THE TASK
Print the entries below word for word; the pictures stay out of your copy.

RAW DATA
++++++++++

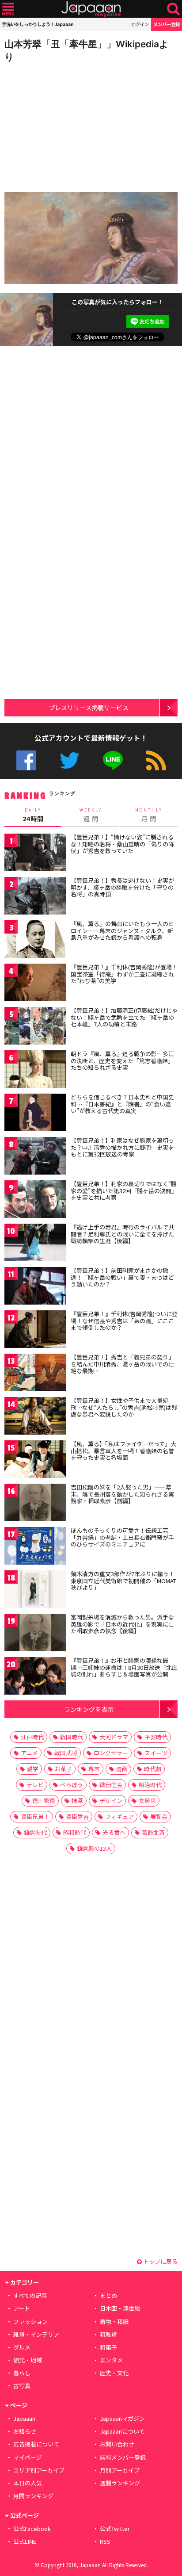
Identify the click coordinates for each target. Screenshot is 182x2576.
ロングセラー (111, 1753)
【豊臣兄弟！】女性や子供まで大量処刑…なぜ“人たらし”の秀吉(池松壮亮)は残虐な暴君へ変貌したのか (124, 1407)
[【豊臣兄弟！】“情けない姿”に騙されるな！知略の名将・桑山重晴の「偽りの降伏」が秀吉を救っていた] (35, 854)
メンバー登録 (166, 24)
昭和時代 (74, 1832)
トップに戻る (160, 2261)
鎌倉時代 (35, 1832)
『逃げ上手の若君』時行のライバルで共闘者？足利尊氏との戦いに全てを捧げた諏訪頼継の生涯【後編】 (122, 1234)
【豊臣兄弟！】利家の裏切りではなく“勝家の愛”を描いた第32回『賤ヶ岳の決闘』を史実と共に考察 (124, 1190)
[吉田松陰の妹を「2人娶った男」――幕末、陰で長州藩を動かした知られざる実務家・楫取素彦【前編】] (35, 1504)
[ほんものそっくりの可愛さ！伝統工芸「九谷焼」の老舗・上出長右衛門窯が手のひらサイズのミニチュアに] (35, 1547)
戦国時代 (71, 1737)
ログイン (140, 24)
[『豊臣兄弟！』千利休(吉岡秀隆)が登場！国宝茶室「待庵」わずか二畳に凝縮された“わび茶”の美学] (35, 984)
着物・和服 (114, 2321)
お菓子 (63, 1769)
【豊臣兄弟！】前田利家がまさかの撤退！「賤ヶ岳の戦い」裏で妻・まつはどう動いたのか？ (122, 1277)
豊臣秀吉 (77, 1816)
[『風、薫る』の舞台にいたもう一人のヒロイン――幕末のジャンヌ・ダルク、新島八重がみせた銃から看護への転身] (35, 940)
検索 (173, 9)
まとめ (108, 2295)
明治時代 (150, 1784)
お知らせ (24, 2431)
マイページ (27, 2457)
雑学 (32, 1769)
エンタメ (111, 2360)
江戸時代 (32, 1737)
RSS (156, 760)
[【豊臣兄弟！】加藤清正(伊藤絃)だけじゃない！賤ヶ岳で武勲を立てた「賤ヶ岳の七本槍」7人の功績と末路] (35, 1027)
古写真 (21, 2385)
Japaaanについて (122, 2431)
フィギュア (119, 1816)
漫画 (122, 1769)
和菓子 (108, 2347)
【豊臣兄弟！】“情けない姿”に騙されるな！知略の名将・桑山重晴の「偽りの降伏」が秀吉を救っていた (122, 844)
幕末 (94, 1769)
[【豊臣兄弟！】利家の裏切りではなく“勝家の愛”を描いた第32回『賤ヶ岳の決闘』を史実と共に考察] (35, 1200)
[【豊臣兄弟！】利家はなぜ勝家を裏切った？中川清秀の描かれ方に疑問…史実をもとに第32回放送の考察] (35, 1157)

++++++++++

ANSWER SPACE
Identify the click coordinates for each target. Screenshot is 182x2576.
ロングセラー (111, 1753)
【豊臣兄弟！】女性や子供まで大量処刑…なぜ“人たらし”の秀吉(池松壮亮)は残虐な暴君へ変貌したのか (124, 1407)
[【豊臣兄弟！】“情けない姿”に騙されるな！知略の名将・桑山重晴の「偽りの降伏」が秀吉を救っていた] (35, 854)
メンバー登録 (166, 24)
昭和時代 (74, 1832)
トップに戻る (160, 2261)
鎌倉時代 (35, 1832)
『逃げ上手の若君』時行のライバルで共闘者？足利尊氏との戦いに全てを捧げた諏訪頼継の生涯【後編】 (122, 1234)
【豊臣兄弟！】利家の裏切りではなく“勝家の愛”を描いた第32回『賤ヶ岳の決闘』を史実と共に考察 (124, 1190)
[吉田松陰の妹を「2人娶った男」――幕末、陰で長州藩を動かした知られざる実務家・楫取素彦【前編】] (35, 1504)
[ほんものそっくりの可愛さ！伝統工芸「九谷焼」の老舗・上出長右衛門窯が手のひらサイズのミニチュアに] (35, 1547)
戦国時代 (71, 1737)
ログイン (140, 24)
[『豊臣兄弟！』千利休(吉岡秀隆)が登場！国宝茶室「待庵」わずか二畳に凝縮された“わび茶”の美学] (35, 984)
着物・和服 (114, 2321)
お菓子 (63, 1769)
【豊臣兄弟！】前田利家がまさかの撤退！「賤ヶ岳の戦い」裏で妻・まつはどう動いたのか？ (122, 1277)
豊臣秀吉 (77, 1816)
[『風、薫る』の舞台にいたもう一人のヒロイン――幕末のジャンヌ・ダルク、新島八重がみせた銃から看護への転身] (35, 940)
検索 (173, 9)
まとめ (108, 2295)
明治時代 (150, 1784)
お知らせ (24, 2431)
マイページ (27, 2457)
雑学 (32, 1769)
エンタメ (111, 2360)
江戸時代 (32, 1737)
RSS (156, 760)
[【豊臣兄弟！】加藤清正(伊藤絃)だけじゃない！賤ヶ岳で武勲を立てた「賤ヶ岳の七本槍」7人の功績と末路] (35, 1027)
古写真 (21, 2385)
Japaaanについて (122, 2431)
フィギュア (119, 1816)
漫画 (122, 1769)
和菓子 (108, 2347)
【豊臣兄弟！】“情けない姿”に騙されるな！知略の名将・桑山重晴の「偽りの降伏」が秀吉を救っていた (122, 844)
幕末 (94, 1769)
[【豊臣兄弟！】利家の裏切りではなく“勝家の愛”を描いた第32回『賤ヶ岳の決闘』を史実と共に考察] (35, 1200)
[【豊臣兄弟！】利家はなぜ勝家を裏切った？中川清秀の描かれ方に疑問…史実をもとに第32回放送の考察] (35, 1157)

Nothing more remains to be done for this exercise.